De Vader van de Lier, en schepper van de kunst,
Nu uitgeput van geest, heigt op uw borst te stranden,
Ons Maagden negental, doet geurige Offerhanden
Op uwen Helikon, en vlamt naar zulk een gunst.
Uw hooft, een baak in Zee, voor Land, en Staats beslag,
Verstrekt aan 't heigend' volk, een toevlugt in gevaaren;
| |
[pagina 85]
| |
Hun kiel die plast met angst, op 't schuim van zilte baaren;
Dog afgezolt, zo vind de nagt in u zyn dag.
Wyl Themis wetten drilt, door 't punt van Diamant,
Op 't breetste van uw borst, zie 'k fout en lasters wyken
Van 't laage Graauw, terwyl Geregtigheit aan 't pryken,
Door onzer Vad'ren zorg, regeert aan allen kant.
Met welk een glans bescheen wel eêr de Zon dien dag!
Doe gy, ô snugg're Geest! voor 't eerst' aan 't ligt kwaamt praalen!
Geen blyder uur was ooit in 's Hemels fiere zaalen,
Als doe de wereld weêr een nieuwe wereld zag.
Hoe vrolyk zong Auroor, doe 't Moederlyk geschrei
Om uw Geboort', door vreugt getemt, de Zaalen vulde
Met bly gejuig en dans? de Zon deed u zelfs hulde
Met Wierook van het Hof, en dart'len van zyn rei!

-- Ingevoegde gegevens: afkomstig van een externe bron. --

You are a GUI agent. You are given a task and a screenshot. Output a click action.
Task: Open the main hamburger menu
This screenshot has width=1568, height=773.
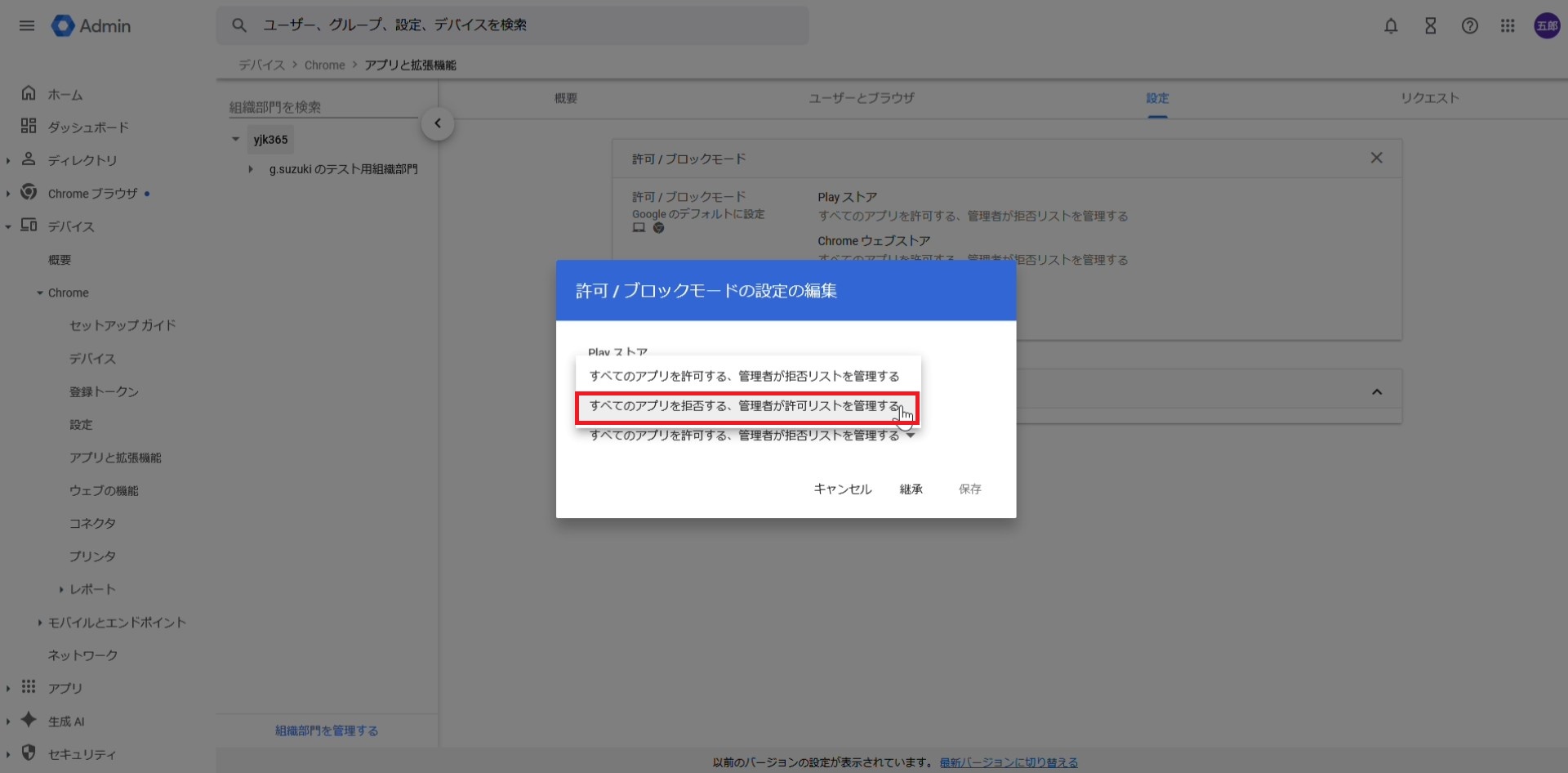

Had ik een styve keel, op maatslag afgeregt;
Ik dreef myn galm om hoog, langs steigerende wolken,
Om al uw Heerlykheên, aar ieder te vertolken;
Maar nu bezwykt myn moed, te vast aan 't aards gehegt.
Myn taaye nek verzwikt voor zulk een ryken schat:
Dit voegt geen Man alleen, ô neen, de Reuzen zweeten
Op 't aanbeeld van de kunst, om uwen lof te meeten,
Waar meê gy zyt, myn Heer, aan allen kant omvat.
Gelyk een Rots verschrikt, door krak op krak, zig smyt
Van 't vaste puin, in 't hol van grondelooze kolken,
Zo zinkt myn Icarus naar onderzeesche volken,
Om 't al te stout bestaan van zyn vermetelheit.
Was wensch gepaart met magt, ik zou, terwyl ik daal,
Een diepen Oceäan van steile wond'ren uiten,
| |
[pagina 86]
| |
En by de Poolen zien op eenen hooren fluiten,
Hun ryke Zegen-dreun, langs Jupyns Starre-zaal.
Nu offer ik myn geest, alleenig aan de spil
Van 't Werelds-rond, en bid den oorzaak aller dingen,
Dat hy in u een toon, voor my te hoog, wil zingen,
Die evenaart met raad en daad, van zynen wil.
Wiens ziel zig buigt vernoegt, naar keur van hooger hand,
Vind altyt rust, ook dan, wanneer de wisselvallen
Steets tandende op deugt, hem evenwel doen brallen
Als Ced'ren van azuur, op Libans-huit geplant.
Gelyk het was gekneet door wiszer merk, de Wet
Van 's Heeren zin uitdrukt, zo stelt myn ziel te panden
Aan uw beleit, haar zelf, met hoop van eens te landen
Op 't wit, het welk uw keur, ten doel aan ieder zet.